#### YOUR TASK
Copy the lines of the listing below word for word.

[Target pointing data]

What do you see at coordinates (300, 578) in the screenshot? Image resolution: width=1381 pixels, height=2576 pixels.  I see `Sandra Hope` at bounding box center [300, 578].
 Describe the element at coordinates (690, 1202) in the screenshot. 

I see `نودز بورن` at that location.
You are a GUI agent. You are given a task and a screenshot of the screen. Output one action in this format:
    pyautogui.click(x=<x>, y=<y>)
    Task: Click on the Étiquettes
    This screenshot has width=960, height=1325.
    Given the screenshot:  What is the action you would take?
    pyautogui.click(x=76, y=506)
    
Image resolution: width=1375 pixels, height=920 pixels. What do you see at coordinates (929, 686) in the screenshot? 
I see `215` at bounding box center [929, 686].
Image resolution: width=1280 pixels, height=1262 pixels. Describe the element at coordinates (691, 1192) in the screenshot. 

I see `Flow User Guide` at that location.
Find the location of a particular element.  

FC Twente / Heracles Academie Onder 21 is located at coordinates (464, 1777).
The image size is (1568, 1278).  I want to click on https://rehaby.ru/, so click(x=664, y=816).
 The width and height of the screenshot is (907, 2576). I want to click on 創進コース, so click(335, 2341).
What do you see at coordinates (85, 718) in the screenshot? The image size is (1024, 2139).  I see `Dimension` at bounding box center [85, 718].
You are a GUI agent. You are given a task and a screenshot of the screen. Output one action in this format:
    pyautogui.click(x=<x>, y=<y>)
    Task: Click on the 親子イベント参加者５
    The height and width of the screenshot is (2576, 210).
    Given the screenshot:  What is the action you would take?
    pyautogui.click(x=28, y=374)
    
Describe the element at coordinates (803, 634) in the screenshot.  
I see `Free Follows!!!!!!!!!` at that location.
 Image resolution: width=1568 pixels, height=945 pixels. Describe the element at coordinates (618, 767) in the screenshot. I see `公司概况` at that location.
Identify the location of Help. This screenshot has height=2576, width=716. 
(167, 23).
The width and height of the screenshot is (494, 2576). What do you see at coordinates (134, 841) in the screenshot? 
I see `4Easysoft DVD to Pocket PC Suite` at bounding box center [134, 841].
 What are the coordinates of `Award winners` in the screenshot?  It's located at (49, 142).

#### EXERCISE OUTPUT
What do you see at coordinates (300, 578) in the screenshot? Image resolution: width=1381 pixels, height=2576 pixels.  I see `Sandra Hope` at bounding box center [300, 578].
 Describe the element at coordinates (690, 1202) in the screenshot. 

I see `نودز بورن` at that location.
You are a GUI agent. You are given a task and a screenshot of the screen. Output one action in this format:
    pyautogui.click(x=<x>, y=<y>)
    Task: Click on the Étiquettes
    This screenshot has width=960, height=1325.
    Given the screenshot:  What is the action you would take?
    pyautogui.click(x=76, y=506)
    
Image resolution: width=1375 pixels, height=920 pixels. What do you see at coordinates (929, 686) in the screenshot? 
I see `215` at bounding box center [929, 686].
Image resolution: width=1280 pixels, height=1262 pixels. Describe the element at coordinates (691, 1192) in the screenshot. 

I see `Flow User Guide` at that location.
Find the location of a particular element.  

FC Twente / Heracles Academie Onder 21 is located at coordinates (464, 1777).
The image size is (1568, 1278).  I want to click on https://rehaby.ru/, so click(x=664, y=816).
 The width and height of the screenshot is (907, 2576). I want to click on 創進コース, so click(335, 2341).
What do you see at coordinates (85, 718) in the screenshot? The image size is (1024, 2139).  I see `Dimension` at bounding box center [85, 718].
You are a GUI agent. You are given a task and a screenshot of the screen. Output one action in this format:
    pyautogui.click(x=<x>, y=<y>)
    Task: Click on the 親子イベント参加者５
    The height and width of the screenshot is (2576, 210).
    Given the screenshot:  What is the action you would take?
    pyautogui.click(x=28, y=374)
    
Describe the element at coordinates (803, 634) in the screenshot.  
I see `Free Follows!!!!!!!!!` at that location.
 Image resolution: width=1568 pixels, height=945 pixels. Describe the element at coordinates (618, 767) in the screenshot. I see `公司概况` at that location.
Identify the location of Help. This screenshot has height=2576, width=716. 
(167, 23).
The width and height of the screenshot is (494, 2576). What do you see at coordinates (134, 841) in the screenshot? 
I see `4Easysoft DVD to Pocket PC Suite` at bounding box center [134, 841].
 What are the coordinates of `Award winners` in the screenshot?  It's located at (49, 142).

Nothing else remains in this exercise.